According to Brenner, back in the 1970s he was hired by a children’s book writer to shoot photographs of dolphins at a Florida amusement park. There he met a dolphin Brenner claims courted him for nine months, at first by aggressively attacking Brenner’s girlfriend and pinning him to the bottom of the pool if he refused her advances, and later by running her teeth flirtatiously along his legs and arms.
“The book isn’t about having sex with a dolphin, it’s about a love affair,” Brenner said in a recent interview. “It’s about what happens when you step outside of the conventional roles that we put ourselves in when we deal with an animal we think of as a lesser animal. I didn’t go to the dolphin with any particular agenda. I just wanted to see what would happen. And the dolphin started training me.” Brenner said he and the dolphin only “made love” once at the end of this nine-month period, underwater.

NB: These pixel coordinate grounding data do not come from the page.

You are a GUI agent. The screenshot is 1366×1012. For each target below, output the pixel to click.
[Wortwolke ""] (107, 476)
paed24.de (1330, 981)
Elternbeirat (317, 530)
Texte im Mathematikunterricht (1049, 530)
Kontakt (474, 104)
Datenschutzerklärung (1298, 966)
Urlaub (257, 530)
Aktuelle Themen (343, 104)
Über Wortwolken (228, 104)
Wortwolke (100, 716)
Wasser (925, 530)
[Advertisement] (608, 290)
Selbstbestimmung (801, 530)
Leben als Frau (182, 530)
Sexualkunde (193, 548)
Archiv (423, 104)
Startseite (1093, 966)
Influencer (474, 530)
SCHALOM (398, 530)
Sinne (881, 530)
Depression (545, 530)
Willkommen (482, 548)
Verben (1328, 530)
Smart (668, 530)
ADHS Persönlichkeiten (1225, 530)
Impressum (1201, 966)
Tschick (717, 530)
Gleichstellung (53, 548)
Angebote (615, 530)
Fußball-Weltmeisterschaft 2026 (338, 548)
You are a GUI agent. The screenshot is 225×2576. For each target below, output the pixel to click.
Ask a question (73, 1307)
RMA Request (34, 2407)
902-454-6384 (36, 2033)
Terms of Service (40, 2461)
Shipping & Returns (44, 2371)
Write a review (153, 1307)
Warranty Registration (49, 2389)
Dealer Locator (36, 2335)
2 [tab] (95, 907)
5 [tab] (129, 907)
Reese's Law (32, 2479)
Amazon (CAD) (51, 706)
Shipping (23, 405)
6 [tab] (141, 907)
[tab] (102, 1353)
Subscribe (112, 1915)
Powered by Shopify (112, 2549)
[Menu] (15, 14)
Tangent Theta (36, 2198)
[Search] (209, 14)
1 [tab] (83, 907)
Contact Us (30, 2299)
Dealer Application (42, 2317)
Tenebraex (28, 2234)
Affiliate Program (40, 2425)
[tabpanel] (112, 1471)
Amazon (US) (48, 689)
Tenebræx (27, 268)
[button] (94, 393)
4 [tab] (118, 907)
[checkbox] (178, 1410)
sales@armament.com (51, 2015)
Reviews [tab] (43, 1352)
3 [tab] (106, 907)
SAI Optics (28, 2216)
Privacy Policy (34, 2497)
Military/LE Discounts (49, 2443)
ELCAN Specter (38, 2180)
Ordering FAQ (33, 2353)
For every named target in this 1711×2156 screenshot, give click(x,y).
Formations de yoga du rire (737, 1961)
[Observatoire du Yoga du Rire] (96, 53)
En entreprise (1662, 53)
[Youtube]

After reading this interview, I felt so very many things: confused, disturbed, shocked. But I was also intrigued by this man’s story. Brenner was molested several times by his family’s physician as a child, which warrants some pretty severe psychological damage. Bestiality is something we are taught is wrong at an early age, and the people who perform this act are stereotyped as creepy farmers who sneak into someone else’s barn. But not only does Brenner sound intelligent and sane in the interview, he has also been convincing readers that what he and the dolphin experienced was indeed love.
Whether you’re a dog or a cat person, undoubtedly relationships with pets can get serious — not to the point of sex necessarily, but psychologically we get attached. Dolphins are thought to be the second-smartest animals next to humans. They are self-aware, have an understanding of abstract concepts and are one of the few animals that have sex for pleasure. Is it so far-fetched that they might be cognizant enough to experience love, whatever that is?
Understandably, animal rights activists are not thrilled about Brenner’s book. Technically, the dolphin could not have given consent. Physically, though, it’s nearly impossible for a human being to force a 400-pound animal to do anything.
After self-publishing this book, unemployed Brenner battles relentless media bashing. Some think he should be castrated according to a blog post by Brenner on his website.
Now, I’m not saying we should all run out and have dolphin sex or start some sort of human-dolphin online dating site. I’m not saying that we should repeal anti-bestiality laws (not that Florida had any at the time of Brenner’s alleged “lovemaking,” anyway). But I think, after the initial shock wears off, that it doesn’t have to be such an irredeemable sin. Aren’t we all animals, anyway?
“We are killing dolphins and destroying their world, and I can’t stand by and let that happen having had the experience I’ve had . . . ” Brenner said when asked why he chose to publish the book. This is the issue that’s being buried under all the media’s stone-throwing. If all the people who have ever killed a dolphin got this much attention, we’d live in a much different world.